Валек прижал ее к себе и сделал несколько движений, похожих на танцевальные. Раз-два-три, раз-два-три.
– Не война, там тихо. – Он пытался ей, учительнице физики, втолковать, что это не война.
– Там пули пппп… пострашнее.
– Меня не пробьешь. Я сам цинковый… Из… гммм… свинца.
Действительно, такого великана не так легко укокошить. Валек – зверь и танк.
– Ты представляешь, за три месяца я заработаю на машину! Или спальный гарнитур «Мадонну»! Хочешь «Мадонну»?
– Пришлепнут.
– Да что ты такое мелешь?! Пришлепнут. Дикие глупости. И не говори так, накличешь.
– Как пить дать, – уже прошептала она. Ей стало жалко родного, бывшего уже мужа. Почему она уже тогда посчитала его «бывшим»? Бог знает. Многое приходит из воздуха, из той самой, открытой новыми учеными озоновой дыры.

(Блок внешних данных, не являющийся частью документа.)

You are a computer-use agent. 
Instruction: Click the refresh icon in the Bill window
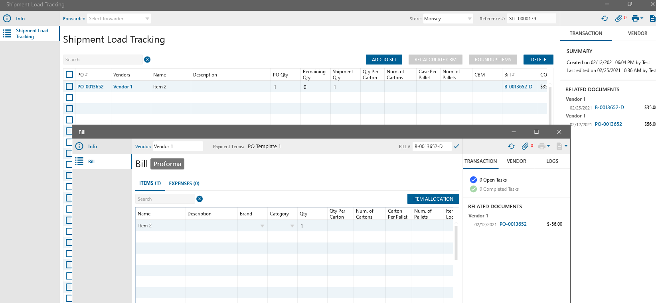[x=512, y=147]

Посчитала, и все тут. И она дала разжать свои руки и колени. И хотела этого. И ей тогда, или только показалось, стало не просто жалко «бывшего» мужа… Она почувствовала прилив… И даже то, чего на свете нет. Любовь. «Ее нет, ее нет!» – хотелось ей крикнуть. Она не знала, что такое «любовь». Рыжие – бесстыжие. Крошево, мурцовка из литературы. Кино. И все. Любовь – физика. Кривошипно-шатунная физика. А тут, тут жжение под ложечкой. Горячий вакуум…
И тут же…
Пустота. Сосет под ложечкой. И враз – мертвый холод. Она не совсем превратилась в зверя. Такой холод она уже знала, когда ее маму, ее маму, маляра СМУ, положили в скользкую от осенних дождей яму…

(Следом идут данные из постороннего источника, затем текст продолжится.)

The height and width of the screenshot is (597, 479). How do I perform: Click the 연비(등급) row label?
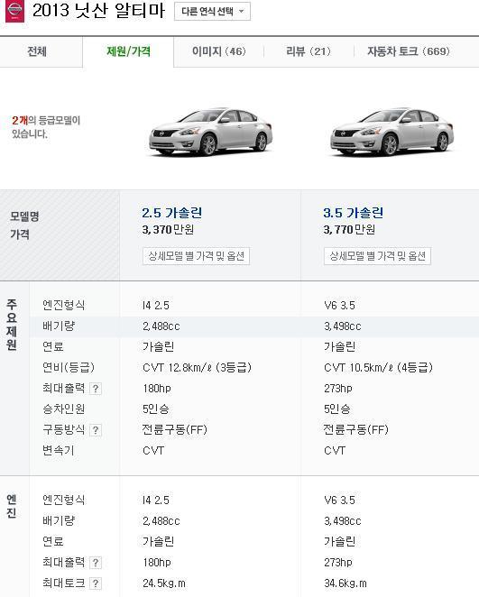69,368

Глупый Валек, ново-старобранец, сунул в рот два толстых пальца и громко, на весь муромский дом-лес свистнул.
Конечно, он в сухом остатке гораздо лучше милиционера Рынды. Он, муж ее, ничего не боялся.

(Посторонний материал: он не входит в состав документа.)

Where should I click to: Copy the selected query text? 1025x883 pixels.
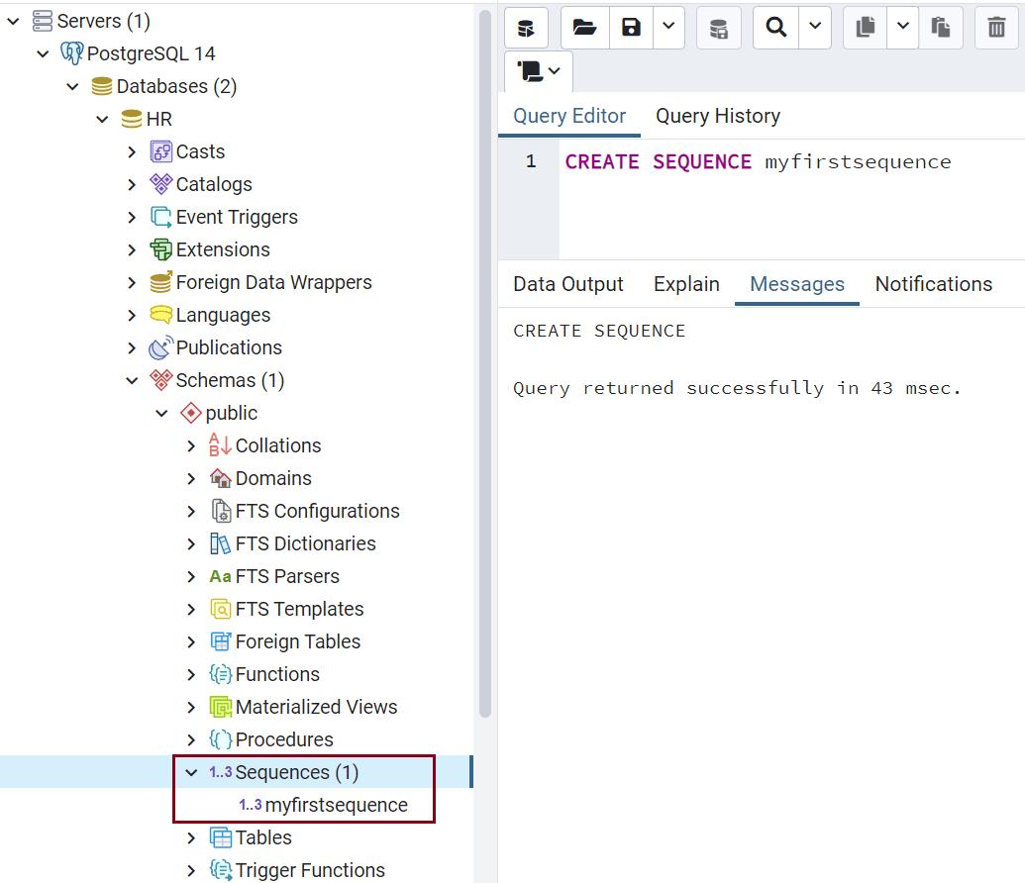(863, 27)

И вскоре прислал письмо. Оттуда. Из зоны. Валек писал ей, что в Краснодаре их оцепили милиционеры и охраняли как зеков.
А потом приехали на место. И он устроился возить бетон. «К Нему». Слово «Нему» было написано с большой буквы. Так назывался разбитый, взорванный реактор. Валек писал, что кормежка здесь самая что ни на есть первоклассная, «потчуют» черную икрой и даже балыком. (Дался всем этот балык.) Никаких «пуль», никакой радиации нет. Он ее не чует. Сунули «партизанам» карандаши для измерения радиации. Но «бэры» в норме. Принимают душ. Несколько раз за день. И каждые сутки – новое белье. Носильное, постельное. Врут, что в зоне хлещут вино. Попробуй напейся – вмиг в Него попадешь. («Него» опять с заглавной буквы.) Однажды они зажарили петуха и съели его. Зачем? А чтобы почувствовать, есть ли радиация?.. Наверное, все же имеется, потому что мутит… Но они играют в домино, шары катают. Тошнота быстро проходит. «Так что? – спрашивал он в письме, – машину или «Мадонну»?» Господи, он в том письме признавался (никогда ведь не был таким), признавался, чтобы она не волновалась… У него вполне, у него с этим нормально… Даже очень.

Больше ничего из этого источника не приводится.